On the Mendip plateau, most Malham and Crwbin soils were mapped with the Mendip Complex or Lulsgate series. Also included are soils with dark coloured humose topsoils containing rusty fragments of ironpan, below which there may be a thin bleached layer. These are remnants of Priddy soils, ironpan stagnopodzols, usually developed under former heath vegetation where drift is thick and stony. Where the subsoil clay is thickest, for example north of Shepton Mallet on Lower Limestone Shales, or locally, filling solution depressions, it is usually mottled grey and yellowish brown and contains black ferri-manganiferous deposits. These stagnogleyic features are caused by slow permeability and distinguish Bodden from Nordrach series. On the limestone near Newton Abbot and east of Plymouth at altitudes of 75 to 100 m O.D. the landscape is flat and dissected by dry valleys. Here the soils are more clayey than on the Mendips and there are Torbryan and Ogwell soils.
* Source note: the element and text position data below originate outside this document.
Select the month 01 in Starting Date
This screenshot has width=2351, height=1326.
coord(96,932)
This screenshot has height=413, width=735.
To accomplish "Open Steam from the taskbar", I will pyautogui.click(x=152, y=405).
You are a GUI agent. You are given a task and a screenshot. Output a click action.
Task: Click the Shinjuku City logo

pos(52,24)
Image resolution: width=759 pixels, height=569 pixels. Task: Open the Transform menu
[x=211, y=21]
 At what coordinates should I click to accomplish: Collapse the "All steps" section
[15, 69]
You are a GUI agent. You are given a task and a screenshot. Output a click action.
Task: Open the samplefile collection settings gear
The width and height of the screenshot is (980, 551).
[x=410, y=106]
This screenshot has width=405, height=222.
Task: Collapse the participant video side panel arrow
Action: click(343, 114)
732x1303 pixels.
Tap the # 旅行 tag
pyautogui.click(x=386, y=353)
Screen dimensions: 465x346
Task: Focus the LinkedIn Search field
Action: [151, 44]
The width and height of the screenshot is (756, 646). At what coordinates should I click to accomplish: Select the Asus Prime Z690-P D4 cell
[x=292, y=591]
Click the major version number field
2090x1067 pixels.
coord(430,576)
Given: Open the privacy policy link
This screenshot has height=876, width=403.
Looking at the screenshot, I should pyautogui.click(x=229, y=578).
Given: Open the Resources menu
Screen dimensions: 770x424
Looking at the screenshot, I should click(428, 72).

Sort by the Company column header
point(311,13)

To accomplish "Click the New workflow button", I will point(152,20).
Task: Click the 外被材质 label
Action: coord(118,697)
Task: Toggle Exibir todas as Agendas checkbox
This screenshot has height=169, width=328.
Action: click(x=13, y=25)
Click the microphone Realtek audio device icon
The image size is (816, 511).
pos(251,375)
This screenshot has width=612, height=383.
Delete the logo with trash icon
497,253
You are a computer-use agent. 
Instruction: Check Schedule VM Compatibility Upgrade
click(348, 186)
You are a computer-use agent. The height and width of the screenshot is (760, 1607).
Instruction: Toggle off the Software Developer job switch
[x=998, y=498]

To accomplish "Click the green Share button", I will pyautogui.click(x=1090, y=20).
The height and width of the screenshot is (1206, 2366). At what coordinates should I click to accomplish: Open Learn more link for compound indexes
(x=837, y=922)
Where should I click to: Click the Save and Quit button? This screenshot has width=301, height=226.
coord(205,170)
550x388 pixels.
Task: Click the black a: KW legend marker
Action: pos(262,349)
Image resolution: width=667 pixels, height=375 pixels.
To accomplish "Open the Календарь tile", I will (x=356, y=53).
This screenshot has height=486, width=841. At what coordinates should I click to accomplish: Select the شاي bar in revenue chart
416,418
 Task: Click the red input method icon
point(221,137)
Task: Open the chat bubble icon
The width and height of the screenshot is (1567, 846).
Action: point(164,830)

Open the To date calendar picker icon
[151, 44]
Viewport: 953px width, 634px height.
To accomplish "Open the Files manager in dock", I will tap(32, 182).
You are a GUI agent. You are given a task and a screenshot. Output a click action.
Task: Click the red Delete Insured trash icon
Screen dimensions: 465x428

The dry valleys contain deep silty Ipplepen soils, also described by Clayden, in drift derived from neighbouring slate outcrops.

Soil Water Regime

Nordrach, Malham and Crwbin soils are permeable and well drained (Wetness Class I). Bodden soils are occasionally waterlogged (Wetness Class II). Where untreated, Priddy soils are subject to surface wetness, but widespread mixing of the topsoil and breaking the ironpan by cultivation considerably reduces waterlogging. Excess winter rainfall readily passes through the soils into the jointed, permeable rock beneath.

Cropping and Land Use

Although the soils are well drained, easily cultivated and have good reserves of water, few arable crops are grown. This is because the land is relatively high and rainfall, humidity and cloud-cover discourage cropping. In the past, mining activities limited agricultural improvement and caused extensive pollution by lead and zinc fumes and spoil. The effects of pollution are now rarely seen though infertility and other animal ailments are sometimes attributed to metal toxicity. With piped water supplies, in what is naturally a waterless landscape, heavy stocking is possible with little risk of poaching and grass yields can be large. Successful hay making is difficult in this climate, so silage making is common, sometimes as bales. For cereal crops, the soil is easily prepared and drilled and with liming and balanced general fertilizers good yields might be expected. Mildew and other cereal diseases however, are common and harvesting is often delayed. Potatoes, which crop well, were formerly grown on the Mendip plateau, often in hand-dug allotments on a rented basis. Coniferous plantations are common particularly on and around mined ground, although yields might be expected to be above average on these deep soils, exposure on the plateau top is a limiting factor. A wide range of species have been planted though only Scots pine (Pinus sylvestris) and beech (Fagus sylvatica) yield above the regional mean. Early plantings suffered from rabbit and squirrel damage and mineral toxicity from excessive zinc leading to manganese deficiency. In Devon the shallower soils are rather droughty. This limitation together with rockiness and variable slope means that there is little arable land and most is in permanent grassland and woodland.